*** Block opens ***
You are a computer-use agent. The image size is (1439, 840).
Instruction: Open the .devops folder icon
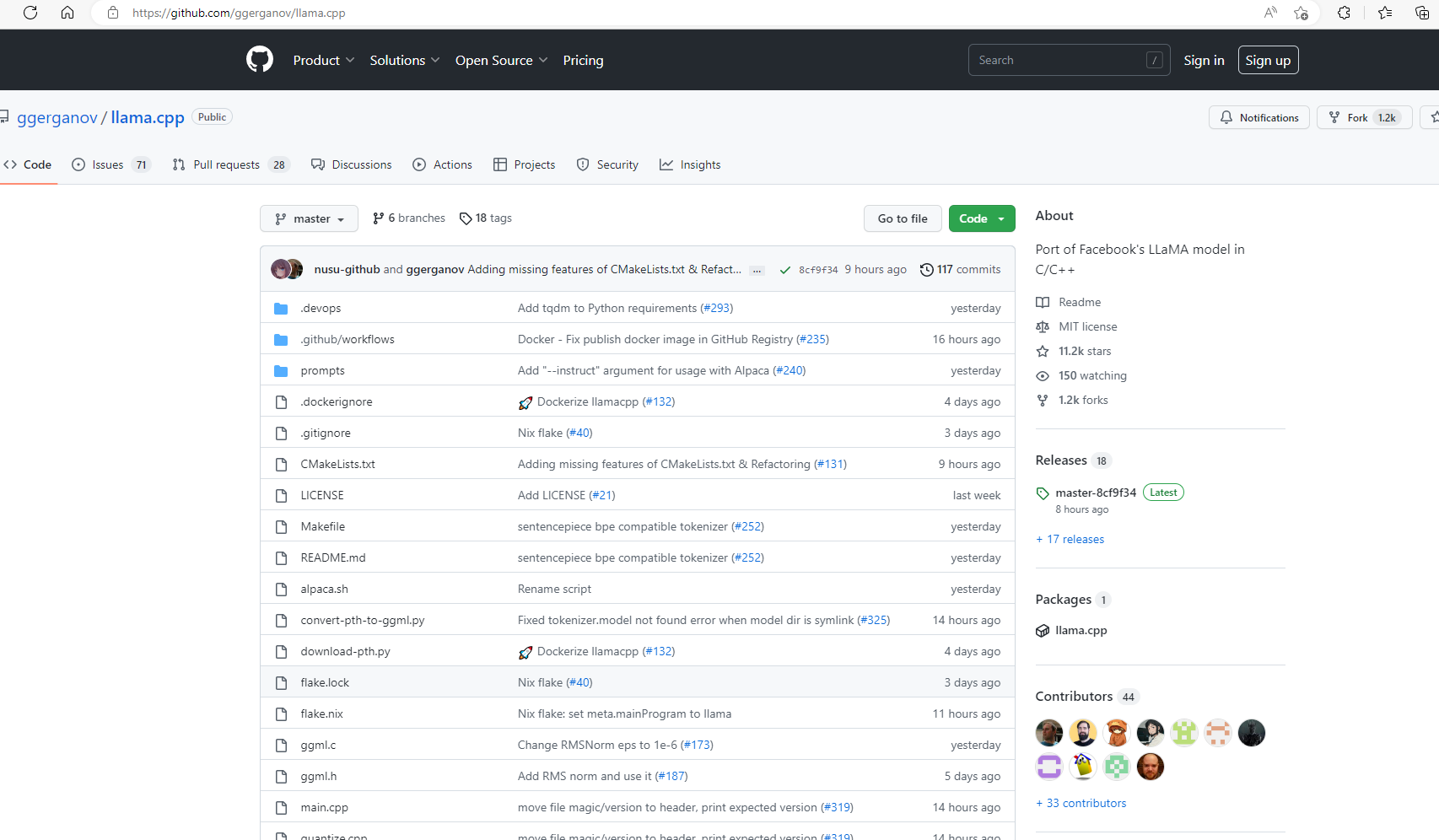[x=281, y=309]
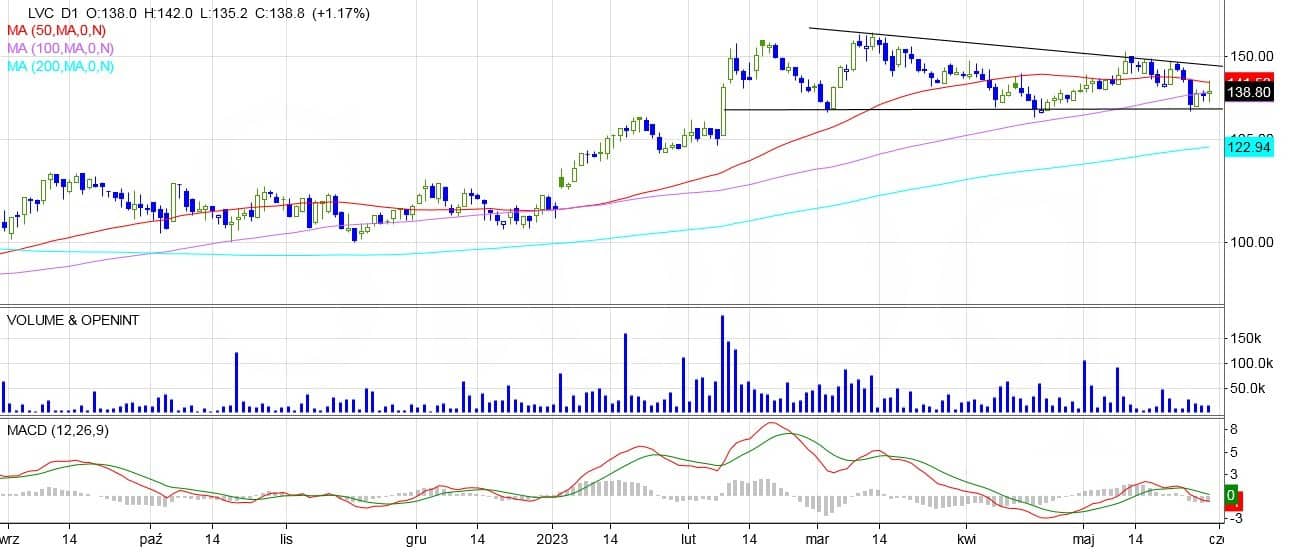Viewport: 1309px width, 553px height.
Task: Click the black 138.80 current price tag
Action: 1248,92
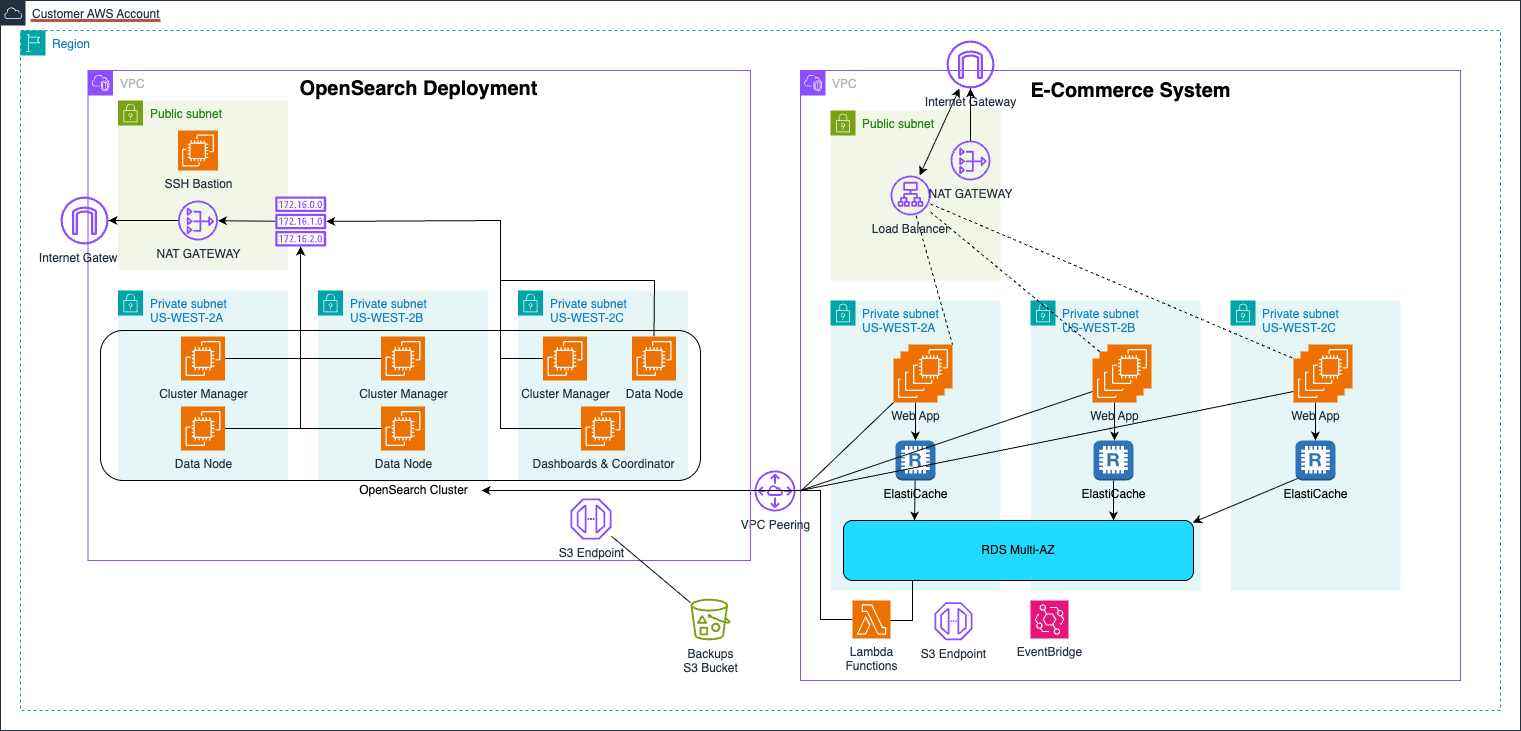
*** Block closes ***
▸ **WHAT IS REQUIRED**: The job here is to write out the records exactly, pictures excluded.

▸ **EXERCISE OUTPUT**:
You are a computer-use agent. The image size is (1439, 840).
Instruction: Open the .devops folder icon
[x=281, y=309]
Viewport: 1309px width, 553px height.
Task: Click the black 138.80 current price tag
Action: 1248,92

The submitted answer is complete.